** Exercise input follows **

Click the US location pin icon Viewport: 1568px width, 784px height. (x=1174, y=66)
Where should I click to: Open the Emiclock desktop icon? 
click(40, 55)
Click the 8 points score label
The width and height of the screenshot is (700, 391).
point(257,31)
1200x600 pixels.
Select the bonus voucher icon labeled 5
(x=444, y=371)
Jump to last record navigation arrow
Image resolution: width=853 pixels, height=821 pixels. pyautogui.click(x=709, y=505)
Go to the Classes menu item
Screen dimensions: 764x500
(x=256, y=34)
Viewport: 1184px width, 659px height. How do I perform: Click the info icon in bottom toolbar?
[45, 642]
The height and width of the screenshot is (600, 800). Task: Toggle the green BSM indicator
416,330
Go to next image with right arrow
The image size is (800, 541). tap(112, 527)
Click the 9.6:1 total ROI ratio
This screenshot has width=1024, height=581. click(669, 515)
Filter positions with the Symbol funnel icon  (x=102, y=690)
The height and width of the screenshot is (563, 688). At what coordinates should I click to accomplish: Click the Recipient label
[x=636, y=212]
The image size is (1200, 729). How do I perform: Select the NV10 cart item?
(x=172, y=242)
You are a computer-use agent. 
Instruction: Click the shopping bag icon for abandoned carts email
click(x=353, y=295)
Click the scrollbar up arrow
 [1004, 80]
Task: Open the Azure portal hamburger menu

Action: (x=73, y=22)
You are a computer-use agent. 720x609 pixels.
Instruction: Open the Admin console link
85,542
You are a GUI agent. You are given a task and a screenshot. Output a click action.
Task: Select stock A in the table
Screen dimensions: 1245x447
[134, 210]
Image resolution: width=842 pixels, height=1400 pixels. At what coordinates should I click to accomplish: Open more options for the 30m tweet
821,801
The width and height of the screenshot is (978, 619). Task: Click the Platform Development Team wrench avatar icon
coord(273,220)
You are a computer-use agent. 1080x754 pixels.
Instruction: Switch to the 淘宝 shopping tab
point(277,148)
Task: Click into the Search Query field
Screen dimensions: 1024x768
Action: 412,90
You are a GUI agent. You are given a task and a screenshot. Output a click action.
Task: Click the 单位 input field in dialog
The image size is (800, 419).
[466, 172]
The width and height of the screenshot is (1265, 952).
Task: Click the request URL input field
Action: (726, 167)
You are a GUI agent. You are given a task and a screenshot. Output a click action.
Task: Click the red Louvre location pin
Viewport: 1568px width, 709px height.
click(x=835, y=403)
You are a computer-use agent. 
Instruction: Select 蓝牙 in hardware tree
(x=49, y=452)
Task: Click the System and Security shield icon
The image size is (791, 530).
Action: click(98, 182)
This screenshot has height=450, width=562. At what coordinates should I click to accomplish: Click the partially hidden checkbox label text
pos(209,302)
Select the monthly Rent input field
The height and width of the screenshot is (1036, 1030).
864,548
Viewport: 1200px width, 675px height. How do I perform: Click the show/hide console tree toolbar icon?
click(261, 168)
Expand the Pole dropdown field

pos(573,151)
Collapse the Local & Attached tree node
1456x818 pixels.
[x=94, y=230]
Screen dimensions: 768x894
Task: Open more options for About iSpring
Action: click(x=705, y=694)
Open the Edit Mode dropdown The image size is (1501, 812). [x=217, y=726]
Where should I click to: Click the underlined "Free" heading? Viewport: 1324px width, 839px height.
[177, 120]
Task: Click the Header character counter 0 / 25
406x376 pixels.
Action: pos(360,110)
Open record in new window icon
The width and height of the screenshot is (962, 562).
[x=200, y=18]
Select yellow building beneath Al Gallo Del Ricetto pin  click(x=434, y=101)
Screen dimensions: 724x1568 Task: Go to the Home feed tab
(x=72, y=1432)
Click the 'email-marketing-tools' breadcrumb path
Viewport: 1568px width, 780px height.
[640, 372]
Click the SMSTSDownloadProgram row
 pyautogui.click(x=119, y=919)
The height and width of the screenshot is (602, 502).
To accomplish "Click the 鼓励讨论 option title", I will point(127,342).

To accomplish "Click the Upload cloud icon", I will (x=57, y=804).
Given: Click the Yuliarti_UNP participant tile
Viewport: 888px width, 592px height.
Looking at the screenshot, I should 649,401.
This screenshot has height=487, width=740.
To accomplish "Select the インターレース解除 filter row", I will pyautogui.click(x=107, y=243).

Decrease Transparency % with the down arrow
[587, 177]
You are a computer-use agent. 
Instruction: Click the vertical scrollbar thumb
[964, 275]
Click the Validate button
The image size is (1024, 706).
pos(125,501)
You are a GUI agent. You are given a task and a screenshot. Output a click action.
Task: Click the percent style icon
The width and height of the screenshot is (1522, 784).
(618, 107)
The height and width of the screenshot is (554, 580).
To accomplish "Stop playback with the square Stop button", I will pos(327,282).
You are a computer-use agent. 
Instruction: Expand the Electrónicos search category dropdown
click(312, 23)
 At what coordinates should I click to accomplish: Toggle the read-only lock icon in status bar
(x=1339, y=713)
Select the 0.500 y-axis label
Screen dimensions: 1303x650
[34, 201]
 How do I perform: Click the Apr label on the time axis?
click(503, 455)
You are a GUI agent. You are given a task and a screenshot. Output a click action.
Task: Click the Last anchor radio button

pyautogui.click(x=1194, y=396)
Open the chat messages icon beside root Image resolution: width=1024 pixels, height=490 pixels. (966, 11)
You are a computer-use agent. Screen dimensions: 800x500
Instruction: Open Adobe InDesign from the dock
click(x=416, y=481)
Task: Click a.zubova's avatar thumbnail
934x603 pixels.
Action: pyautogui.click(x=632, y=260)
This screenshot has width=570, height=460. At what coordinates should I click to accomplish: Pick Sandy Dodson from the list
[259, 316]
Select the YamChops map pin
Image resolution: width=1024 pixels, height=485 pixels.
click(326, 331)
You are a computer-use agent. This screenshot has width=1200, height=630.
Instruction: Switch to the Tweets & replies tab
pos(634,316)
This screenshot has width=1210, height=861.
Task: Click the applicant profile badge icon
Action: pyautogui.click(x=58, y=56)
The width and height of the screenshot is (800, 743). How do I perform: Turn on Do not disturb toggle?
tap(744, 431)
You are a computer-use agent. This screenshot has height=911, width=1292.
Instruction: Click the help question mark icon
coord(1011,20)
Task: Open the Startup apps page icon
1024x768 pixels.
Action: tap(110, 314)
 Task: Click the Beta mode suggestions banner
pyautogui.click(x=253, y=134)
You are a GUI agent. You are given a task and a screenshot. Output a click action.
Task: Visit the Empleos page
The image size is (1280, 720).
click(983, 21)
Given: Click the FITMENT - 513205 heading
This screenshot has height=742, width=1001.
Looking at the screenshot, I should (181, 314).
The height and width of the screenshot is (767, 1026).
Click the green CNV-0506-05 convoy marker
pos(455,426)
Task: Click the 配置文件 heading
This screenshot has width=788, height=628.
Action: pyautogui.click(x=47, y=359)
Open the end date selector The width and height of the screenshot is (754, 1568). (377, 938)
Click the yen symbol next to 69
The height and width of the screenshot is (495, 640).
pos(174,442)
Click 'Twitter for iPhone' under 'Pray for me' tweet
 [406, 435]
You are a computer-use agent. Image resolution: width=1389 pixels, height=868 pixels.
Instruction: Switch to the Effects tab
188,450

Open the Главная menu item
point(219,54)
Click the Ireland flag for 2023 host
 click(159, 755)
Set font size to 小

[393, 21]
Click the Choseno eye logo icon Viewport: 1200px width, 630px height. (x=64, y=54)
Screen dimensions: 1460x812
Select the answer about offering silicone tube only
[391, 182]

** End of Exercise input **

* Action item *
Set down only the lines above that fall between the line holding "Open the Edit" and the line holding "The height and width of the screenshot is (602, 502).", inclusive, keeping each exact.

* Exercise output *
Open the Edit Mode dropdown The image size is (1501, 812). [x=217, y=726]
Where should I click to: Click the underlined "Free" heading? Viewport: 1324px width, 839px height.
[177, 120]
Task: Click the Header character counter 0 / 25
406x376 pixels.
Action: pos(360,110)
Open record in new window icon
The width and height of the screenshot is (962, 562).
[x=200, y=18]
Select yellow building beneath Al Gallo Del Ricetto pin  click(x=434, y=101)
Screen dimensions: 724x1568 Task: Go to the Home feed tab
(x=72, y=1432)
Click the 'email-marketing-tools' breadcrumb path
Viewport: 1568px width, 780px height.
[640, 372]
Click the SMSTSDownloadProgram row
 pyautogui.click(x=119, y=919)
The height and width of the screenshot is (602, 502).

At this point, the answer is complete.